While researchers have explored links between economic determinants and the outbreak of civil conflict, use of large datasets and econometric analysis alone has been unable to draw the indelible connections scholars had hoped. The use of country wide data are seen as insufficient in capturing localized dynamics of civil violence calling into question the applicability of current conceptual frameworks. Case study and data collection at sufficient granularity are now necessary steps in the further exploration of this topic. To help develop our understanding of how localized conflict emerges this dissertation steps away from the use of traditional case study and econometric analysis to develop two
agent based models of protest that allow exploration to changes in the average level of utility, its distribution, and growth on the onset, size, and frequency of protest.

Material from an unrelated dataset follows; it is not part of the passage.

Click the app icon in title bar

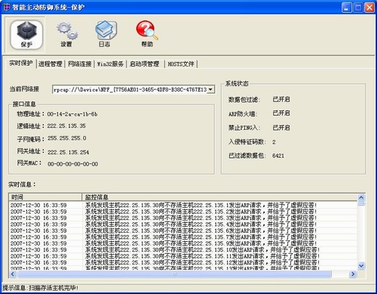pos(6,8)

This dissertation finds that the level and distribution of utility affects the onset, evolution, magnitude, and frequency of civil instability. Further, empirical methods explored to date fail to account for significant micro dynamic behavior that influences the emergence of mass protest. This paper extends earlier modeling work on civil protest and discusses findings on how utility levels in a system of agents affect the magnitude, frequency, onset, and structure of civil conflict. The most surprising finding in this paper is the bifurcated relationship between utility distribution and the emergence of civil conflict. This specific result provides a plausible explanation for why empirical analysis has thus far been unable to correlate income inequality and civil violence.